At a glance
- The project aims to enable widespread adoption of serradellas across SE Australia.
- There are a number of ‘best-bet’ serradella cultivars that could be adopted on-farm almost immediately.
- This project will address key gaps in knowledge regarding how to establish and manage serradellas.
- Researchers will partner with farmer groups to deliver an integrated research/adoption program.
Serradellas (Ornithopus spp.) are the only viable, near-term alternative annual legume species adapted to the key grazing region of South-East Australia, yet they remain underutilised due to a lack of knowledge and farmer experience in these permanent pasture areas that typically rely on subterranean clover.
After more than 8 years of research ($7.5M investment) into development of P-efficient pastures driven by MLA, there exists a small number of ‘best-bet’ serradella cultivars that could be adopted on-farm almost immediately. Serradellas have several mechanisms to mitigate drought risk compared to subterranean clover including deeper roots, smaller seed size and indeterminate growth habit, as well as lower P fertiliser requirements.
Partnering with industry
Researchers will partner with farmer groups to deliver an integrated research/adoption program that validates previous research, answers technical questions raised by growers and builds confidence that the serradellas offer the necessary persistence in these new environments where a changing climate threatens existing production systems.
This project will prove that serradellas are a species with widespread utility and production benefits that can be captured when they are used to replace, or augment subterranean clover.
Addressing knowledge gaps
This project will address key gaps in knowledge regarding how to establish and manage serradellas in permanent pasture environments, and appropriate cultivar selection.

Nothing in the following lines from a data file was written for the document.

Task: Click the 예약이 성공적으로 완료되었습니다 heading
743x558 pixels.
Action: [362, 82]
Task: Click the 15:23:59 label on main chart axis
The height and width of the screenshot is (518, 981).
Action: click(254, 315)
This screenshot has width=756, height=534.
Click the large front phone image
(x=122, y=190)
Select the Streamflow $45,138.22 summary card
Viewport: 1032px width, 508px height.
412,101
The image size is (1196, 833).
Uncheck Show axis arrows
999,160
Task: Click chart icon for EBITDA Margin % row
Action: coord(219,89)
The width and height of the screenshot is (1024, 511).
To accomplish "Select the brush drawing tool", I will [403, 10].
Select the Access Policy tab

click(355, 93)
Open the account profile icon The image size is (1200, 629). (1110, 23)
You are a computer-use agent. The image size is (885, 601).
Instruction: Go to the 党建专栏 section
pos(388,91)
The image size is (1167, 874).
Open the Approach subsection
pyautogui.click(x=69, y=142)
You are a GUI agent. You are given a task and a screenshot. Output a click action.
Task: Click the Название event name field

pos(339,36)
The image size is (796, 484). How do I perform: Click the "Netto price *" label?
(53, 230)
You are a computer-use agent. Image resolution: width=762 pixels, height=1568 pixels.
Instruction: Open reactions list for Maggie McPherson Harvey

‘Best-bet’ cultivars will be tested across four locations:
- NSW: Northern Tablelands, Southern Tablelands, Monaro
- TAS: Midlands
These locations represent significant but diverse areas of the permanent pasture zone of SE Australia. Modelling will be used to predict cultivar suitability across wider areas of temperate SE Australia.
Further field experiments in southern NSW will be used to generate guidelines for the establishment and management of serradellas in permanent pastures (e.g. sowing rates, seed scarification treatments to overcome issues with second year regeneration, herbicide options, feed value, P fertiliser management).